Risk scores let workflows make policy decisions: auto-approve below a threshold, auto-flag above one, and route the ambiguous middle to a human reviewer.

## Zero document storage

**Zero document storage is** a processing model in which documents are analysed and immediately discarded, with no copy retained on the verification provider's infrastructure.

Zero storage removes the verification provider from the data retention map entirely - increasingly required by KYC, lending, and insurance compliance regimes.

## OCR (Optical Character Recognition)

**OCR (Optical Character Recognition) is** the process of extracting text from an image or PDF.

OCR is necessary but not sufficient for document verification - it tells you what the document says, not whether the document is authentic.

## Document deepfake

**Document deepfake is** a fully synthetic document produced by a generative AI model from a text prompt or template.

Document deepfakes differ from edited documents because there's no original to compare against. Detection relies on spectral signatures and noise patterns characteristic of generative models.

## Income verification

**Income verification is** the process of confirming an applicant's stated income, typically using payslips, bank statements, or tax documents.

Income verification is the primary fraud surface in personal lending, mortgages, and rental applications. Forensic document analysis is the modern complement to traditional income verification.

## KYC (Know Your Customer)

**KYC (Know Your Customer) is** regulatory and operational process of verifying the identity of a customer at onboarding and during the customer lifecycle.
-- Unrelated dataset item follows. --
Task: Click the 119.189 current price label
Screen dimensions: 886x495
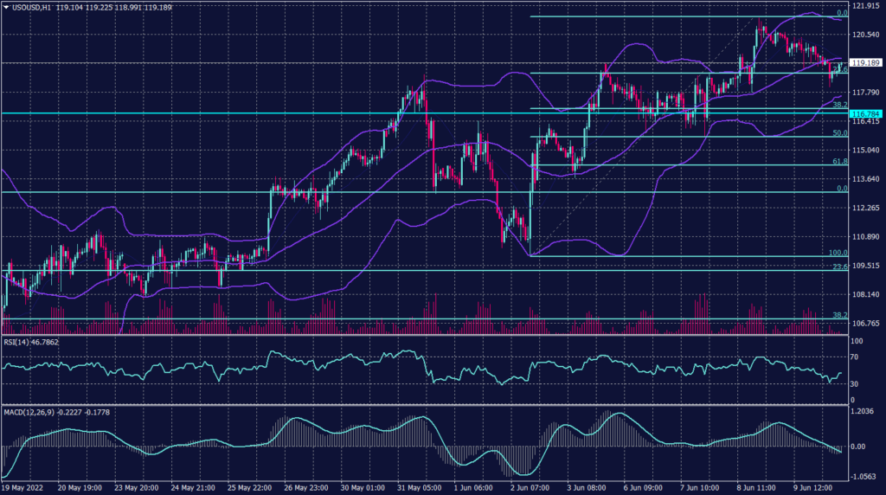Action: point(864,63)
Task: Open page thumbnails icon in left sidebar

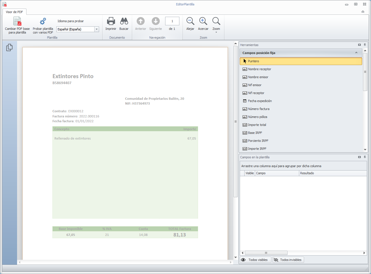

KYC requirements vary by jurisdiction but typically include identity verification, address verification, and ongoing monitoring for sanctions and PEP status.

## AML (Anti-Money Laundering)

**AML (Anti-Money Laundering) is** regulatory framework requiring financial institutions to detect, prevent, and report money laundering.

Document fraud detection supports AML compliance by catching the falsified documents that money launderers submit.

## Liveness vs document forensics

**Liveness vs document forensics is** liveness confirms the person is real; document forensics confirms the document is real. They solve different halves of the same problem.

A complete identity verification stack runs liveness on the selfie or video and forensic checks on the submitted documents.

## BNPL fraud

**BNPL fraud is** fraud committed against Buy Now, Pay Later providers using synthetic identities or forged income documents.

BNPL is a high-volume, fast-decision credit product, which makes it a prime target. Most BNPL fraud loss traces to forged or AI-generated payslips, bank statements, and identity documents.